This is fantastic. I've implemented OAuth2 4-5 times over the past few years. It seams overly complicated at first, but over time I've come to understand more of the vulnerabilities each piece of complexity exists to mitigate. Every time I've thought I could do it simpler, I eventually discovered a vulnerability in my approach. You get basically all that knowledge here in a concise blog post. This is going to be the first thing I link anyone to if they're interested in learning OAuth.
One gripe from Attack #3[0]:
> The solution is to require Pied Piper to register all possible redirect URIs first. Then, Hooli should refuse to redirect to any other domain.
There's actually a another (better IMO) solution to this problem, though to date it's rarely used. Instead of requiring client registration, you can simply let clients provide their own client_id, with the caveat that it has to be a URI, and a strict prefix of the redirect_uri. Then you can show it to the user so they know exactly where the token is being sent, but you also cut out a huge chunk of complexity from your system. I learned about it here[1].
> Then you can show it to the user so they know exactly where the token is being sent
Unfortunately, most major websites end up hosting an endpoint that will redirect users to a separate URL provided as a query parameter. This means that users may easily be misled about where the token is, in fact, being sent.
Is this true? Do you know of any major ones offhand? That would be surprising to me.
Thanks for sharing [0]. I found its discussion of shared subdomain cookies useful. However, I believe all the vulnerabilities in the OAuth section would be mitigated by using PKCE and not using the implicit flow, even if you leave the open redirect. Am I missing anything there?
As for open redirects in general, it is an important problem. As an authorization server, if you want to protect against clients that might have an open redirect (and as you indicate eventually one will), while still using the simple scheme I mentioned above, I can think of a few options:
1. Require the client_id to exactly match the redirect_uri instead of just a prefix. This is probably the most secure, but can result in ugly client IDs shown to the user, like "example.com/oauth2/callback". Of course clients can control that and make it something prettier if they want.
2. Strip any query params from the redirect_uri, and document this behavior. That should handle most cases, but it's always possible clients implement an open redirect in the path itself somehow. You could also check for strings like "http", but at some point there's only so much you can do.
3. Require clients to implement client metadata[1], so you can get back to exact string matches for redirect_uri. This is a very new standard, and also doesn't work for localhost clients.
Does that count as an open redirect? It gives a big fat declaration where you're coming from and where you're going to, and requires the user to choose.
───
- **List of tasks**:
1 - Copy the rows below word for word, from the line with "Identify the click" through the line with "Slévárenství (37, 114)".
2 - Write the next part of the OAuth security discussion above, picking up right after its last comment.

Data for locating visible targets:
───
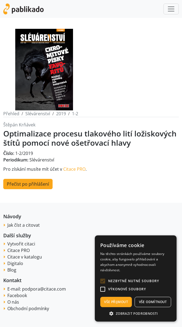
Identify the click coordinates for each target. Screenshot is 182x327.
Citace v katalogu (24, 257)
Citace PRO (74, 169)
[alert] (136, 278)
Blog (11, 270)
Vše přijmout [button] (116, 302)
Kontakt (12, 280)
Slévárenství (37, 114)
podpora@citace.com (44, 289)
───
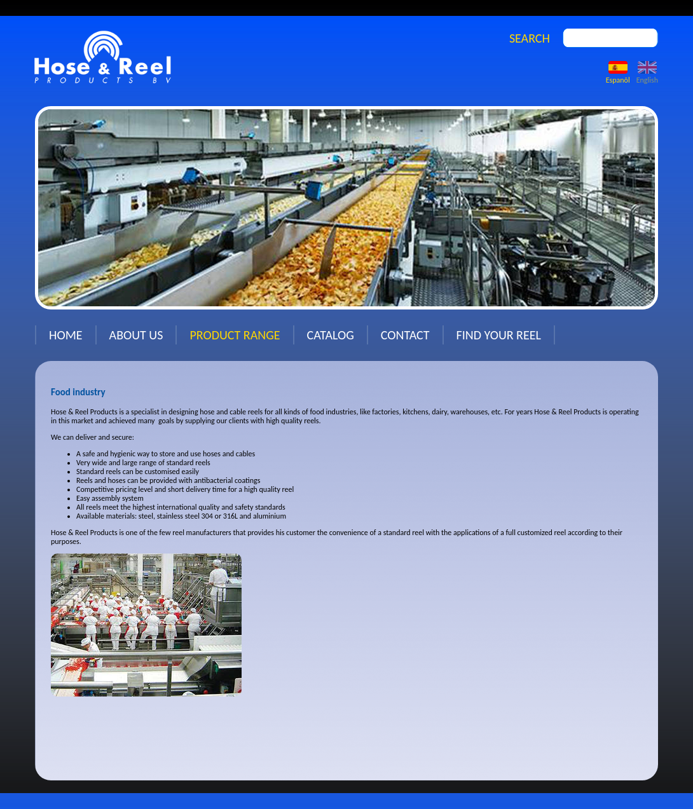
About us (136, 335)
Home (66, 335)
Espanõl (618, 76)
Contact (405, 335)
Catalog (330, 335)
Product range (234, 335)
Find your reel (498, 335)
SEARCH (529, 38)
───
- **Responses to the tasks**:
1 -
Identify the click coordinates for each target. Screenshot is 182x327.
Citace v katalogu (24, 257)
Citace PRO (74, 169)
[alert] (136, 278)
Blog (11, 270)
Vše přijmout [button] (116, 302)
Kontakt (12, 280)
Slévárenství (37, 114)

2 -
I agree some nonzero number of users would click to continue when they shouldn't while doing an OAuth flow. Thanks for the example.
Tho if you do this then clients need a distinct client id per redirect uri domain, mostly this is non consequential and a good thing but I think it has some ux implications like seeing multiple consent screens vs just 1 if you had multiple redirect uris registered against a single client id.
Just web complexity really, there are lots of reasons you might have multiple domains as a business.
Language-specific domains, preview domains, multiple properties (often not fully integrated) etc.
You can always paper over things with more redirects / params (so a landing that bounces on) or multiple clients but supporting multiple redirects can save the customer work in some scenarios.
You don't have to violate anything in RFC6749, so technically yes. As I said it's not widely adopted, but it's also not difficult to implement. Generally OAuth2 client libraries require you to enter the client_id which you get during registration. Instead just tell them to use the URI of their app. You can see an example of such instructions for my LastLogin project here: https://lastlogin.io/developers/. It's just a short paragraph.
I thought it was somewhat funny that all of the points highlighted in the "Attack #1: Big Head's credentials are exposed" section are exactly how Plaid works.
Yep, Plaid is put in a rough position of having to make something work across a bunch of financial institutions that can't or won't enable applications to have secure access. Plaid's existence and popularity is the canary that banks are way behind on features that users want.
"Most" is a strong phrase. Some financial institutions are taking it the opposite direction, like Fidelity which only allows a completely different partner now (Akoya).
Mint was the same way back in the day. I think Chase still doesn't support hardware tokens or authenticator apps. It's insane that banks are somehow the furthest behind in many security best practices.
I haven't really dove deep into oauth flow since 2015 or so until I started working on a little side project choosing to go with AWS Cognito, and the whole PKCE part of the flow was new to me. This explains them well.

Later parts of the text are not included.